- **Consigne**
Réécrivez la critique du roman en commençant à « Aujourd’hui, ce sont » et en terminant à « pas essayé autrement. », avec « tétralogie » à la place de « trilogie ».

- **Texte fourni**
───

Overcompensate – twenty one pilots (extrait de l’album Clancy)
Encore et toujours : tenter des trucs, sans s’inquiéter du pourquoi. C’est comme ça qu’on se prend une pile de 11 bouquins pour 10 euros en bouquinerie, sans lire les résumés ou se renseigner le moins du monde ; un nom de collection, un nom d’auteurice vaguement familier ou un élément un peu différent de d’habitude suffit à se dire que ça vaudra le coup.
Aujourd’hui, ce sont les influences combinées de la collection Présence du Futur et d’un auteur originaire de Thaïlande – c’est pas banal – qui auront eu raison de ma résolution, cette dernière étant bien contente de se laisser submerger par l’évidence du raisonnement. Bon, on s’amusera bien volontiers de l’ironie faisant que ce bouquin est le premier tome d’une trilogie, considérant la possibilité d’avoir l’envie dévorante de lire la suite après une découverte renversante, mais ce n’est pas l’essentiel ; l’idée, c’est d’essayer des choses qu’on n’aurait sans aucun doute pas essayé autrement.
Et dans le cas qui nous concerne aujourd’hui, niveau expérience inédite, j’ai été servi, c’est le moins qu’on puisse dire.
Après, niveau appréciation, c’est un peu plus compliqué. Disons que je suis globalement content, mais que c’est pas la totale joie non plus. Si j’étais un peu trivial, je dirais qu’il y a à boire et à manger. Décortiquons tout ça.
L’humain a conquis l’univers grâce à l’exploitation des capacités uniques des Portevents, des créatures singulières originaires de la planète Gallendys. Depuis des millénaires, l’Inquisition maintient un contrôle drastique sur cette ressource, et de fait sur l’ensemble des mondes humains connus, au prétexte d’une compassion dogmatique et tyrannique.
Or, sur Gallendys, les destins de trois personnes sont sur le point de se croiser, et de bouleverser enfin cet équilibre. Un inquisiteur hérétique, puni et nommé Roi de la planète selon les règles d’un jeu politique tortueux et cryptique, le Makhrùg ; une Fille-qui-n’a-pas-encore-de-nom, vivant dans le pays obscur où vivent et sont exploités les Portevents ; et Kelver, jeune paysan rêvant d’ailleurs.

───

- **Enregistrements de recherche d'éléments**
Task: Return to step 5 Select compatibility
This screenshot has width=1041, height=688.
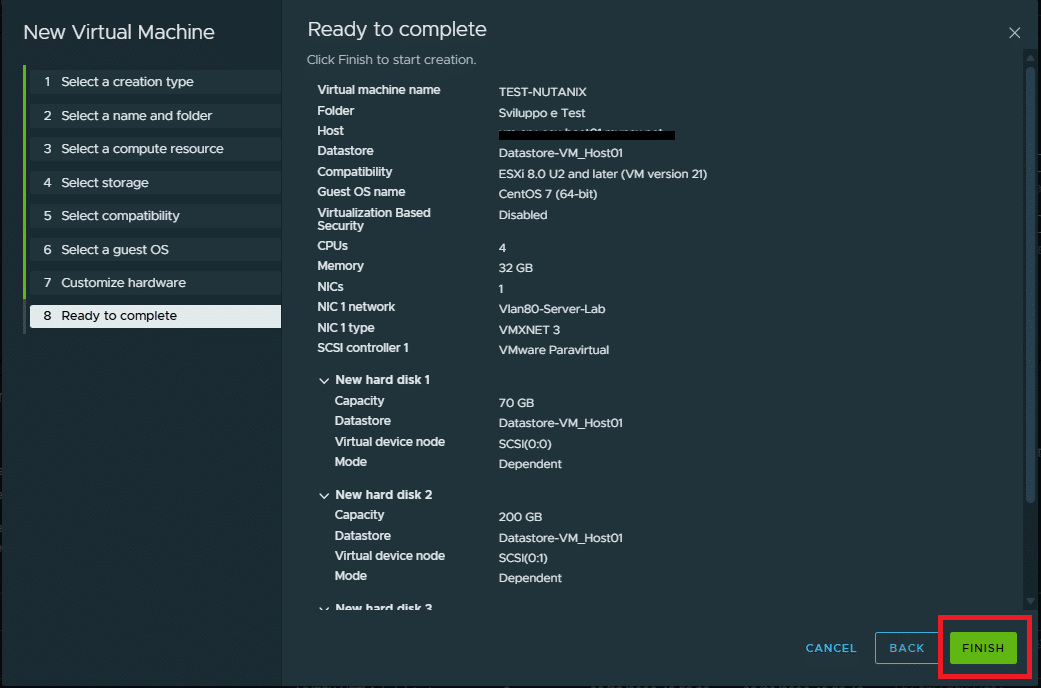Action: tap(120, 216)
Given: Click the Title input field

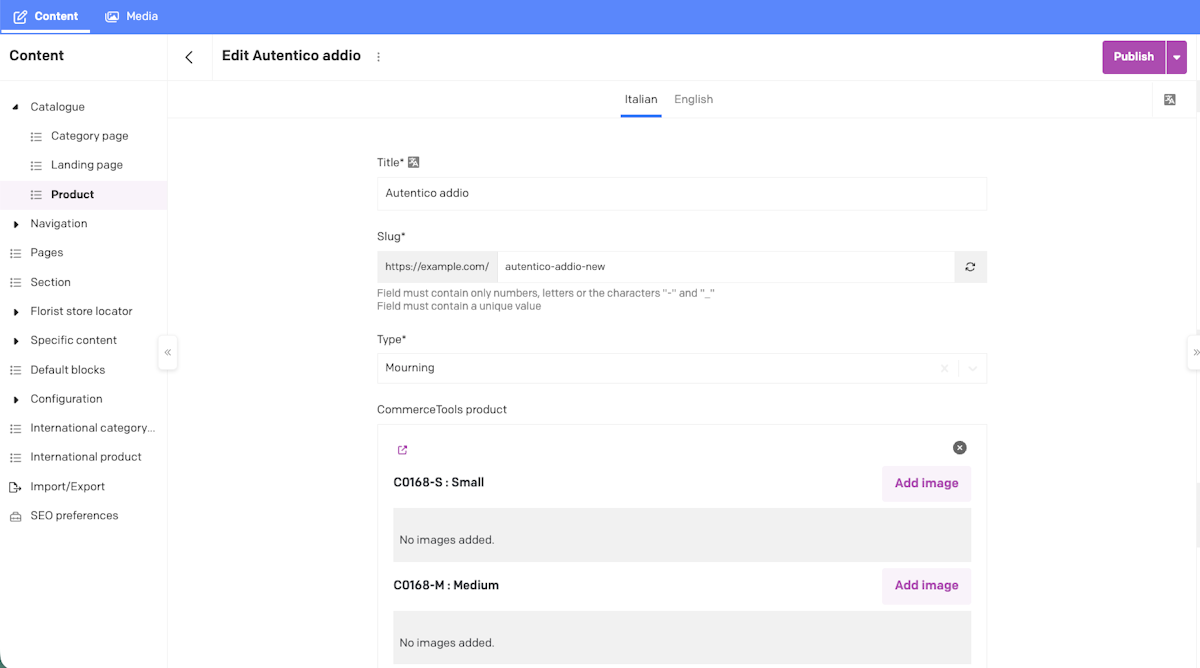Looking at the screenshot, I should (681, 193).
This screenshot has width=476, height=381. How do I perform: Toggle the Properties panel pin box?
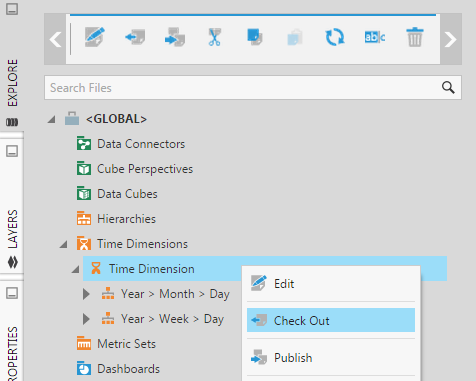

───

- **Résultat**
Aujourd’hui, ce sont les influences combinées de la collection Présence du Futur et d’un auteur originaire de Thaïlande – c’est pas banal – qui auront eu raison de ma résolution, cette dernière étant bien contente de se laisser submerger par l’évidence du raisonnement. Bon, on s’amusera bien volontiers de l’ironie faisant que ce bouquin est le premier tome d’une tétralogie, considérant la possibilité d’avoir l’envie dévorante de lire la suite après une découverte renversante, mais ce n’est pas l’essentiel ; l’idée, c’est d’essayer des choses qu’on n’aurait sans aucun doute pas essayé autrement.